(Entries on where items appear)
□ □ □
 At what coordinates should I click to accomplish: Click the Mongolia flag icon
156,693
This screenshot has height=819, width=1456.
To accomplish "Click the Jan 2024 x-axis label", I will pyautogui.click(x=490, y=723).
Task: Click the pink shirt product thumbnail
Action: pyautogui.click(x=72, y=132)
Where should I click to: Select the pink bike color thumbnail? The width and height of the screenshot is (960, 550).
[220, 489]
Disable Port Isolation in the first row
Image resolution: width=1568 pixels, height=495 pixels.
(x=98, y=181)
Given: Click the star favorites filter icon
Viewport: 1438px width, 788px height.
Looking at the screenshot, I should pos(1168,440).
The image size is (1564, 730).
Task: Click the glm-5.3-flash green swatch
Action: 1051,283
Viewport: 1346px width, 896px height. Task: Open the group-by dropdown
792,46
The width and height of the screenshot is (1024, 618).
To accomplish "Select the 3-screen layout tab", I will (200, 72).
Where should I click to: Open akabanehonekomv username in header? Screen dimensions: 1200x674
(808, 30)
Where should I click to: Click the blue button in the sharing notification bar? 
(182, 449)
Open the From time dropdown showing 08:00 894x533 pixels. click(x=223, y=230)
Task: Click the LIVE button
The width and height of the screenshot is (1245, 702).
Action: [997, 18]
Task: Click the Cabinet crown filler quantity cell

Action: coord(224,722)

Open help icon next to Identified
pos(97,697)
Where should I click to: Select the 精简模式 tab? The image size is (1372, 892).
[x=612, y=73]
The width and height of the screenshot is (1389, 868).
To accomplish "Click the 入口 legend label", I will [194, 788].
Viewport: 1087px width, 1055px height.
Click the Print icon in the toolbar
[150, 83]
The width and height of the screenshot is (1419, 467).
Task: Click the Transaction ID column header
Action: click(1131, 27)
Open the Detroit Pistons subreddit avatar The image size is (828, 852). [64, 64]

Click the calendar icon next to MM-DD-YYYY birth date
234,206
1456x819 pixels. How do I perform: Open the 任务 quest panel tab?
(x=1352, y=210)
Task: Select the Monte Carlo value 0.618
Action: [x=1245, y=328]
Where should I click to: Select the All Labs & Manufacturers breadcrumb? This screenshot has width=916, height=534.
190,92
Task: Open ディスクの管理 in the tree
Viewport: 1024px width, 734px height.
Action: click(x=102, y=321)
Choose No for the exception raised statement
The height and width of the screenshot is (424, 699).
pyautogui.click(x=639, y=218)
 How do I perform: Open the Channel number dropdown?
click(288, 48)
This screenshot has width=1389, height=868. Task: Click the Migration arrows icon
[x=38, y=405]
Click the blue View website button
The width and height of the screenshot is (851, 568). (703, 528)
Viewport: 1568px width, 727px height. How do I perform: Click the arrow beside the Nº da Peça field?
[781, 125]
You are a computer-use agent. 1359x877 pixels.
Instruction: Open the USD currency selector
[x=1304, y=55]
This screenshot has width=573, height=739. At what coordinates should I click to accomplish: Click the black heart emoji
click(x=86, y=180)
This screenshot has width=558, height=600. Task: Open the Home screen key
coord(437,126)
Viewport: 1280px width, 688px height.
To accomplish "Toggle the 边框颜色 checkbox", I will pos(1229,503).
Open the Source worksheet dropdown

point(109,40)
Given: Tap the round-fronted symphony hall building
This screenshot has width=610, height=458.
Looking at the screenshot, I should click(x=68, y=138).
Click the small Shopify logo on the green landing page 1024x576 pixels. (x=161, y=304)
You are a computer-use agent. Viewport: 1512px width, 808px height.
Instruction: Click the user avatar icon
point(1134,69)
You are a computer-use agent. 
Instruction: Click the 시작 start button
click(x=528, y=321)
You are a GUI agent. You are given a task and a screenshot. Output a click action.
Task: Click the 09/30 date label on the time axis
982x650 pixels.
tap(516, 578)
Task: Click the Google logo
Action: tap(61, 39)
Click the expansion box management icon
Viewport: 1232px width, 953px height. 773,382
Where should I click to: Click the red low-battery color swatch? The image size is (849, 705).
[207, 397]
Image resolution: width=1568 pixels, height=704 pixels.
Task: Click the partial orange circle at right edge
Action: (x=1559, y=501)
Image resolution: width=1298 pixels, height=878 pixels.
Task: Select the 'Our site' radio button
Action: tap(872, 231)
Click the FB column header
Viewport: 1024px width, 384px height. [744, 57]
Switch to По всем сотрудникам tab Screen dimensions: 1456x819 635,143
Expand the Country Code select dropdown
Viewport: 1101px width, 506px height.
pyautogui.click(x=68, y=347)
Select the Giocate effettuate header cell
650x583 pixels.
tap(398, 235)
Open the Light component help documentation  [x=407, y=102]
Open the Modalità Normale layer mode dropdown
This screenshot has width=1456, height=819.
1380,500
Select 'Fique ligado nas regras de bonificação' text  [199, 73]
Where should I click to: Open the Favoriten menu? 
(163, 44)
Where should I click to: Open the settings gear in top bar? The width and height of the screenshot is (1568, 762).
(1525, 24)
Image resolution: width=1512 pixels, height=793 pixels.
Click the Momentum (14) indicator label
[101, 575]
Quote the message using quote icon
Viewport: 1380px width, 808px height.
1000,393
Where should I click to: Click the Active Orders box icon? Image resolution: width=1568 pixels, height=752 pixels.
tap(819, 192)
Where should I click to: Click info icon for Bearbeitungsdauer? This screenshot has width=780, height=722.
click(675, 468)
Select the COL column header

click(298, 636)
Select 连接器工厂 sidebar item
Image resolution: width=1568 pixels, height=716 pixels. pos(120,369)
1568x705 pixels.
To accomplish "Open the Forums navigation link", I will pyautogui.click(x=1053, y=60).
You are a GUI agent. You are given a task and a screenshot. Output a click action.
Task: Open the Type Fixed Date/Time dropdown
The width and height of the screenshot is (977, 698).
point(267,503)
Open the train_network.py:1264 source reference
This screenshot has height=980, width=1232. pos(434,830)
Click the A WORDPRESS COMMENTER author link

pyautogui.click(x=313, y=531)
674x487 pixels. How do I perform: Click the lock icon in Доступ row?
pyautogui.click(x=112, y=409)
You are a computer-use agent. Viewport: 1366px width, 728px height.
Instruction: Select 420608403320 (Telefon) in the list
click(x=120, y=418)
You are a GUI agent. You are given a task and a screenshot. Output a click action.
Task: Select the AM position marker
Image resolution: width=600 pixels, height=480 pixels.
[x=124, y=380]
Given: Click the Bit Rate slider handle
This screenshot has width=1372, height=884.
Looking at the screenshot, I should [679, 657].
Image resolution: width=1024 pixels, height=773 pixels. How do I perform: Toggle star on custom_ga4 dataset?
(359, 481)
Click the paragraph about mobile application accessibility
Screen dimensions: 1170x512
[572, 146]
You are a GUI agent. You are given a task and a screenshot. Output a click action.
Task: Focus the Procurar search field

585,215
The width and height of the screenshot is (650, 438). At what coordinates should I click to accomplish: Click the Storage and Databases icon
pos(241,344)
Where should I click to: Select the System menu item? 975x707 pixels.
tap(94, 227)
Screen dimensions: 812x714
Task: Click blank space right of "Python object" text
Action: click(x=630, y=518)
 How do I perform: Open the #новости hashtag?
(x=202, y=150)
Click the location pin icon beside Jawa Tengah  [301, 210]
□ □ □
» **AIM**: Convert the records between the lines containing "This screenshot has width=573, height=739." and "Click the small", inclusive, into a Markdown table with columns named Row and Line, one numbered row per line, skipping blank lines.

» **PROBLEM SOLUTION**:
| Row | Line |
|---|---|
| 1 | This screenshot has width=573, height=739. At what coordinates should I click to accomplish: Click the black heart emoji |
| 2 | click(x=86, y=180) |
| 3 | This screenshot has width=558, height=600. Task: Open the Home screen key |
| 4 | coord(437,126) |
| 5 | Viewport: 1280px width, 688px height. |
| 6 | To accomplish "Toggle the 边框颜色 checkbox", I will pos(1229,503). |
| 7 | Open the Source worksheet dropdown |
| 8 | point(109,40) |
| 9 | Given: Tap the round-fronted symphony hall building |
| 10 | This screenshot has width=610, height=458. |
| 11 | Looking at the screenshot, I should click(x=68, y=138). |
| 12 | Click the small Shopify logo on the green landing page 1024x576 pixels. (x=161, y=304) |